However, the spring that holds up the slide release catch would not go deep enough to be flush with the bottom of the channel for the recoil spring, and I knew that would hang up the spring, and it was not providing enough tension for the takedown latch. So I carefully drilled that hole all the way through to the trigger guard with a 1/16" bit (you can hardly see it in the trigger guard), and now it sits perfectly along the recoil spring channel and provides plenty of tension.

Second trip to the range today, and 2/3 of the shots the slide would not go fully into battery. I could force it with my thumb, and then it would fire fine, but I found this curious because the recoil spring channel was definitely no longer an issue. Having had a bit of gunsmithing experience building AR's and doing revolver action jobs, and a little 1911 work was a help, and with a little searching on YouTube, I discovered that the part of the trigger bar that interfaces with the striker safety can get hung up, and this is not an uncommon issue. So back home to disassemble the pistol and polish up some parts. After carefully breaking down the slide parts so as not to lose any springs (I did find the striker safety spring the other day, thankfully), I stoned the striker safety plunger a bit, then took it to the vise with the padded jaws and polished it with a small Dremel buffing wheel and some AutoSol polish. I also polished the part of the trigger bar that engages with it. See below.


The slide was still hanging up sometimes on the last 1/8" travel, even without a magazine inserted. Knowing a little about fitting 1911 barrels, I suspected the barrel/slide lockup was too sharp. Not being an experienced Glock guy, I'm guessing here, but I suspect I am right. So, some light stoning of the areas on the barrel hood as well as the inside upper edge of the slide ejection port, and it is working perfectly with manually racking the slide. See photo below.

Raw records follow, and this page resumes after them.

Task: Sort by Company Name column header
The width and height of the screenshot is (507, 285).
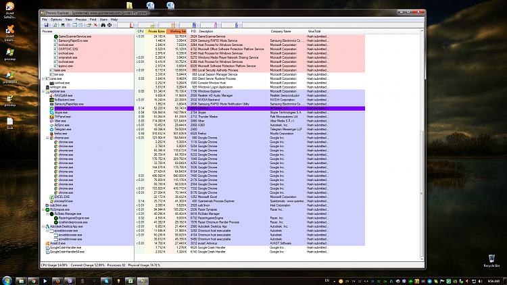Action: tap(281, 31)
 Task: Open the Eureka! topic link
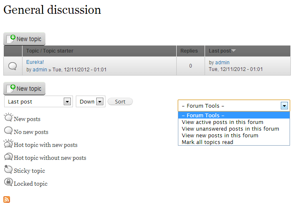coord(35,62)
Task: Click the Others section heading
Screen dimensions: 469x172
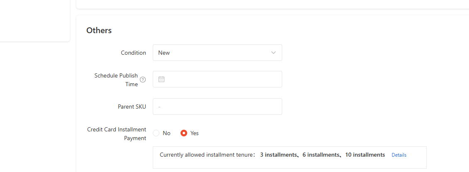Action: [99, 30]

I am fairly confident this will do the trick, and it's back to the range tomorrow morning for about 200 more break in rounds.

While I had it disassembled fully, I took the time to take the rail sections back to the bench vise and used a drill to ease parts of the pin holes that were giving me fits inserting the pins--extremely tight. With a CNC machined commercial AR-15 lower, the Lower Parts Kit normally fits easy-peasy, and as long as you've done one, the next several builds should be relatively easy. With these polymer kits, the holes do not line up perfectly and you cannot force a pin through a quarter moon sliver of metal in the hole, and you don't want to enlarge the holes in the polymer. So getting the rail sections properly pinned is going to take some easing of the holes in the rail sections, and/or grinding on them to improve fit. Pewtang.com has a great video on this for the rear rail section. Edit: You can see these little moon-slivers of metal in the holes in the first photo in post #2.

Overall, this build has still been a lot of fun, but it has not been as easy as some of the reviews will lead you to believe. I have about 4-5 solid hours into this so far, but it's shaping up nicely, I believe. I would not suggest just anyone attempt one of these. You should be handy with tools generally, have a lot of patience, and some home gunsmithing experience is a good thing to have because it helps you figure out where things are hung up, like my fitting that barrel hood to the ejection port.

Hopefully, I'll have a positive range report to post tomorrow. This build is for my brother, and I talked him into getting some Trijicon night sights, so that will be the last part of this project. By the way, it shoots pretty accurately, and right to POA for the current sights. More tomorrow.